TASK PROMPT >>
Your answer should consist of each line from the data below that contains "plus".
** Opening DATA FOR THIS TASK block **
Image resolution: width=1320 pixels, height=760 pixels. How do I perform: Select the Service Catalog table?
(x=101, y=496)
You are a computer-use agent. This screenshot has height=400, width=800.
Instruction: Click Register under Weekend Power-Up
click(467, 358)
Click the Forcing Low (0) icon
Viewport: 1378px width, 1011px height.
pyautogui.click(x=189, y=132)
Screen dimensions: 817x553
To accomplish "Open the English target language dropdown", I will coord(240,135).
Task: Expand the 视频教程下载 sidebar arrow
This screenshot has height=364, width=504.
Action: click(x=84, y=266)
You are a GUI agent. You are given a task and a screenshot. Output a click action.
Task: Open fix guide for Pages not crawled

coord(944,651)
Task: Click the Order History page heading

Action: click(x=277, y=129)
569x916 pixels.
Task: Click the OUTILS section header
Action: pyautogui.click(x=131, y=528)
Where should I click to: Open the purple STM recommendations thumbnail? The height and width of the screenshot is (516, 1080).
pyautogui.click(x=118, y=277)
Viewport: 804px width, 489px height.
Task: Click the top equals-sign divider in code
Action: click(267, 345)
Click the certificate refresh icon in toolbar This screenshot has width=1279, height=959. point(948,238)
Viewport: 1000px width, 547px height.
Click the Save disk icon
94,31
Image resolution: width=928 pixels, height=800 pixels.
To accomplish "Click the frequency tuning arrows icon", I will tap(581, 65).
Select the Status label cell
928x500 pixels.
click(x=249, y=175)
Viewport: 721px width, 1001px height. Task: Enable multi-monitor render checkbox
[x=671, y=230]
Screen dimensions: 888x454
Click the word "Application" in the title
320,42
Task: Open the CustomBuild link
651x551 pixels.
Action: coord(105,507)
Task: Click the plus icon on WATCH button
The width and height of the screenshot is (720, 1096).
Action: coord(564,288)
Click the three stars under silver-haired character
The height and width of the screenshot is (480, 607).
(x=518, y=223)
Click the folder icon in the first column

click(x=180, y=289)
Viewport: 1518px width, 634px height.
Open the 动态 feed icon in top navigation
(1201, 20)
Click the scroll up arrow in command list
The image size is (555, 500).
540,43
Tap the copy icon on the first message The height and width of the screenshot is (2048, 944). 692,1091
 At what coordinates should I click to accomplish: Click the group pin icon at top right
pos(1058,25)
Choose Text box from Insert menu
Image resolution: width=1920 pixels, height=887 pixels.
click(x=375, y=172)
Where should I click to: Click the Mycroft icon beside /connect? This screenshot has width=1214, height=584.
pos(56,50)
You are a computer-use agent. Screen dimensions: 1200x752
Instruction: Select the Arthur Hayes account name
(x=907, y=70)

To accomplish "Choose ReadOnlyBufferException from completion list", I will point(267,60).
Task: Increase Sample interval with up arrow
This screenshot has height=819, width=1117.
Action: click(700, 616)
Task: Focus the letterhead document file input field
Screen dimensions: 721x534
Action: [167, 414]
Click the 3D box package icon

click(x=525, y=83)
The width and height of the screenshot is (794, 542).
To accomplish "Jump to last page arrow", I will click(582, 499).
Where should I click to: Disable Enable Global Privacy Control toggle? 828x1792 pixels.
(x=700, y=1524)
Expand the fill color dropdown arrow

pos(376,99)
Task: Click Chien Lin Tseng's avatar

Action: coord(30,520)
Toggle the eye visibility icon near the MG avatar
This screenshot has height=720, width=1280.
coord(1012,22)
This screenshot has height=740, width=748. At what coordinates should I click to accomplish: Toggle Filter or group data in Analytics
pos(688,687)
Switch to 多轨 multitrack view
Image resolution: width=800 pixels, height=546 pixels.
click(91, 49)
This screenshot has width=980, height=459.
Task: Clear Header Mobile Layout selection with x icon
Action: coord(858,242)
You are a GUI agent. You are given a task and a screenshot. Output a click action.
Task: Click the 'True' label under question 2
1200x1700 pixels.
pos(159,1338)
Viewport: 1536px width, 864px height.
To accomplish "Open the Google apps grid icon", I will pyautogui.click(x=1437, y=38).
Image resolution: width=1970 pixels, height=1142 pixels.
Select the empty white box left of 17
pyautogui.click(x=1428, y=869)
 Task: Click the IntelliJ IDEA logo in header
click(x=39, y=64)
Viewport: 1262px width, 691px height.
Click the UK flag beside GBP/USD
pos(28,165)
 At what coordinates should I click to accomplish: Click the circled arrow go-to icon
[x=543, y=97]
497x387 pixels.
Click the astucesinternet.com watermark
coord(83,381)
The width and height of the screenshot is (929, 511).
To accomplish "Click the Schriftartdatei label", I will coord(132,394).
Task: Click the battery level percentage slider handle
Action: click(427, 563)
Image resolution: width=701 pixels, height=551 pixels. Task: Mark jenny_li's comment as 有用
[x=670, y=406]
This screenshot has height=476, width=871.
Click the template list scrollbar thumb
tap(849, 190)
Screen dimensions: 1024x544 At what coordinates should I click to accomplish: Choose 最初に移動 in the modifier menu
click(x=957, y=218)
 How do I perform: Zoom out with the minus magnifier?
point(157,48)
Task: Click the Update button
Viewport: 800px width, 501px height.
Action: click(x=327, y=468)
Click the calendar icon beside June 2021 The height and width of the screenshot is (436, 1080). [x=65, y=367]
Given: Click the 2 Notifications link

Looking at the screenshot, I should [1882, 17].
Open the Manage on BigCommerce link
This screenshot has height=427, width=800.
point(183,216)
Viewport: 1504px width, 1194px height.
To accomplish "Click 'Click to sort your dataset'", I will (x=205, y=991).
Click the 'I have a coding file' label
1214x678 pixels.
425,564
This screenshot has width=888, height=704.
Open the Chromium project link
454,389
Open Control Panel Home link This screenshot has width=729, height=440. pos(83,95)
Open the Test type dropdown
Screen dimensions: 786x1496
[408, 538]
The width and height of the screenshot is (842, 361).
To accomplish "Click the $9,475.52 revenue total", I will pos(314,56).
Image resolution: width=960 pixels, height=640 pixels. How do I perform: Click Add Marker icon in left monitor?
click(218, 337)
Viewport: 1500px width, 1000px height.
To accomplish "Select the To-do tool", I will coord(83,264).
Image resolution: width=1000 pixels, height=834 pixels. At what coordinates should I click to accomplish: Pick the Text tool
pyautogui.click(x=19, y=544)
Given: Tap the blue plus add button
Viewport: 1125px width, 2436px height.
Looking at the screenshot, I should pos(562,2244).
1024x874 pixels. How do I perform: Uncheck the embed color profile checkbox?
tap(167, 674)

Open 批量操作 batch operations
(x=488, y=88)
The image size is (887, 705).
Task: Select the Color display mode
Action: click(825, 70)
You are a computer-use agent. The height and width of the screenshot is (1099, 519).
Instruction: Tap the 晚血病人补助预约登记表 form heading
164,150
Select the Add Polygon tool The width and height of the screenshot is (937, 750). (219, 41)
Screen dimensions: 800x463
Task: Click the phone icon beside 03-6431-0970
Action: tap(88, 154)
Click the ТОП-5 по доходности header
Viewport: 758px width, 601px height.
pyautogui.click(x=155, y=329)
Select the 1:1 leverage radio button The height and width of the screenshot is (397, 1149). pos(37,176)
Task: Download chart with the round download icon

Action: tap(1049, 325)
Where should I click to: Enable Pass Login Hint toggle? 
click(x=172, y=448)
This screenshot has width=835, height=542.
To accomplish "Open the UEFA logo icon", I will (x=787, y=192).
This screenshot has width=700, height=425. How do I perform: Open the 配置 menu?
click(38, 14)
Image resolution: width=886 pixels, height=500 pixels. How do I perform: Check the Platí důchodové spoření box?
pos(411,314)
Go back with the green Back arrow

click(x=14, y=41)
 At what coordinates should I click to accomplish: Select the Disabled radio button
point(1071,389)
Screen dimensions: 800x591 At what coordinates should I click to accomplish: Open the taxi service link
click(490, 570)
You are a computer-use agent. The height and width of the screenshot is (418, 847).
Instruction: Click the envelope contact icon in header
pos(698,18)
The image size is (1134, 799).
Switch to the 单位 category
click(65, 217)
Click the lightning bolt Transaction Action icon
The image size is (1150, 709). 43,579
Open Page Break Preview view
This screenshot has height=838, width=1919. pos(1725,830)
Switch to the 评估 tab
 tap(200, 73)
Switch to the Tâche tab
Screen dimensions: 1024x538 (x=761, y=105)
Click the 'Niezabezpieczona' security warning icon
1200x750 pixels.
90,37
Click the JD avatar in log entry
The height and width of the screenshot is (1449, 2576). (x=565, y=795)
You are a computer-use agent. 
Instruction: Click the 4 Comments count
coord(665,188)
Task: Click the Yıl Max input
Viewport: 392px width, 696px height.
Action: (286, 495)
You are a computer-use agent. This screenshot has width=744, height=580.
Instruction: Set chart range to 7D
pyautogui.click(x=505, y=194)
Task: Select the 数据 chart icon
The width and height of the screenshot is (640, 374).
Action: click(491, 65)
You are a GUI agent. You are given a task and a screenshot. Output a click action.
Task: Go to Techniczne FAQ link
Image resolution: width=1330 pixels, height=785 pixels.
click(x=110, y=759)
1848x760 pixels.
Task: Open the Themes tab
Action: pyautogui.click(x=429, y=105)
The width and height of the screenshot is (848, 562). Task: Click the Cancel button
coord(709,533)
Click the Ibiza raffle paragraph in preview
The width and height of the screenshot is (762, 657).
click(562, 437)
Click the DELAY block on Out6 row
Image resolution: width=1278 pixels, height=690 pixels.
** Closing DATA FOR THIS TASK block **
ANSWER SECTION >>
Task: Click the plus icon on WATCH button
Given: Tap the blue plus add button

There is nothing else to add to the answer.